In fact, while the exhibition traces a clear arc from the post-Cézanne and post-Fauvist landscapes (and occasional portraits) of the 40s and early 50s to the increasingly harsh and abstract works (using more and more thickly applied monochromatic chunks and blocks of paint, mostly on hardboard instead of canvas) from the late 50s through to the late 70s, there’s a relentless consistency of vision in what are essentially inner, psychological and emotional landscapes – or ‘inscapes’, to borrow a term from Gerard Manly Hopkins – rather than literal representations of Rottnest, Helena Valley or Mount Magnet. In this regard – and despite the evident legacy of Cézanne and the Fauvists – Grey-Smith has more in common with the traumatized subjectivity of German Expressionist painters like Otto Kirchner, Franz Marc or others from the Blaue Reiter school or Die Brücke than the more objective optical experiments of French post-Impressionism.
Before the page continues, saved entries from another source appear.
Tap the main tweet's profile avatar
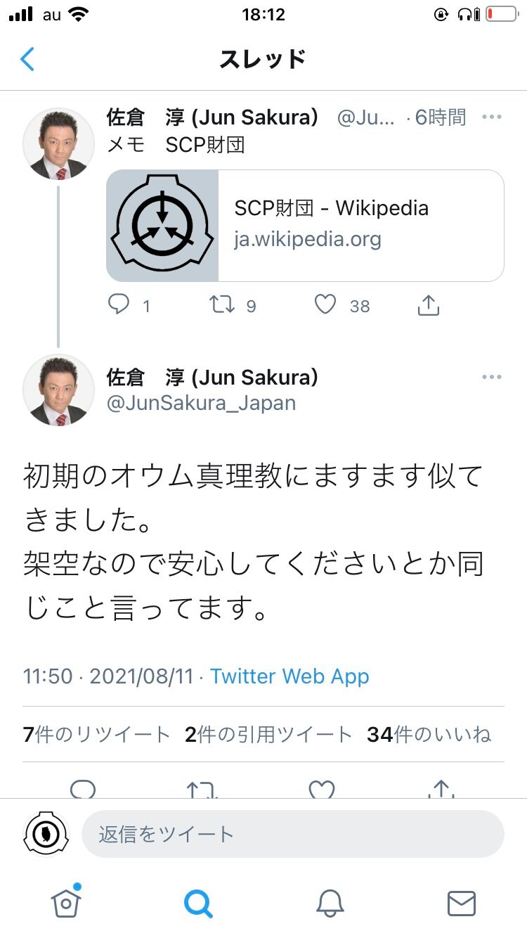The height and width of the screenshot is (938, 527). [x=58, y=390]
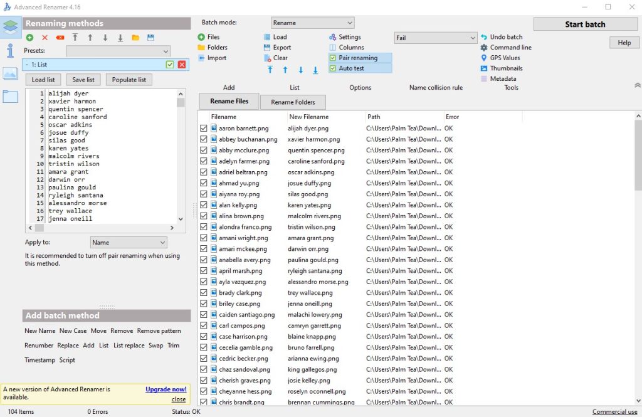This screenshot has height=417, width=642.
Task: Click the Undo batch icon
Action: point(484,37)
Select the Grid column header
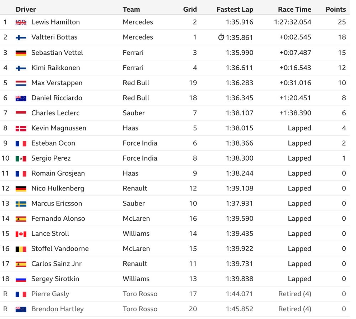Image resolution: width=356 pixels, height=319 pixels. [190, 9]
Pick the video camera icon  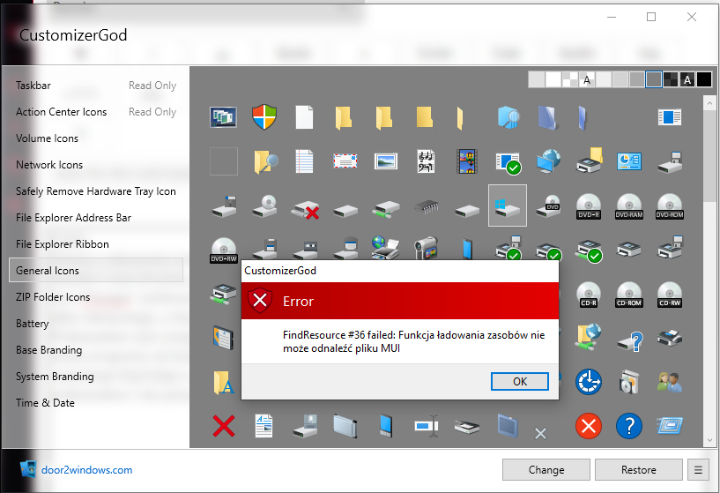point(427,248)
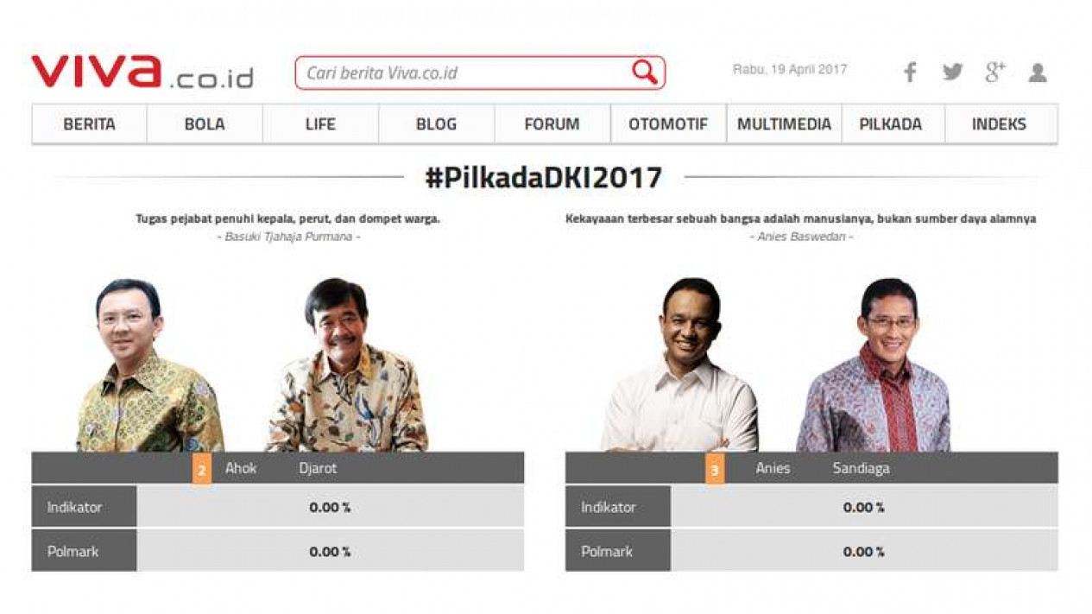Click the VIVA.co.id logo
This screenshot has height=614, width=1092.
[x=142, y=72]
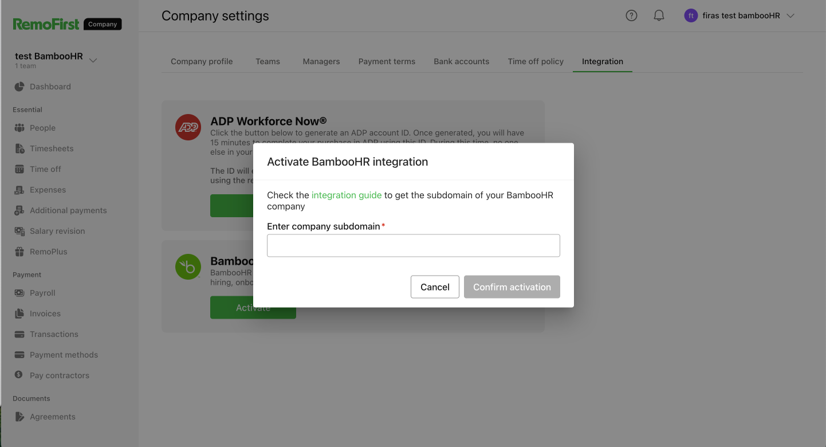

Perhaps this has something to do with the impact of the Second World War on the painter’s psyche (he was shot down as a pilot and interned); perhaps it also reflects something about the impact of Australian landscape and culture (or lack of it) on that generation of Australian artists (Tucker and Nolan being the most obvious near-contemporary examples). Above all, there’s an overwhelming sense of solitude and even alienation that emanates from the artist in his confrontations with deserted valleys, forests, hills and bays, or even the odd still-life, city-scape, human face or faceless figure. Indeed the looming rocks and mountain ranges in the later paintings take on the aspect of animate beings, while animals and people throughout his work remain strangely thing-like.

As such, Grey-Smith’s life and work are stark testimony to the challenges that faced – and still face ­– the European-Australian artist after the Second World War: belatedly grappling with questions about representation, identity and purpose in an increasingly cosmopolitan, placeless, desacralized and despoiled world.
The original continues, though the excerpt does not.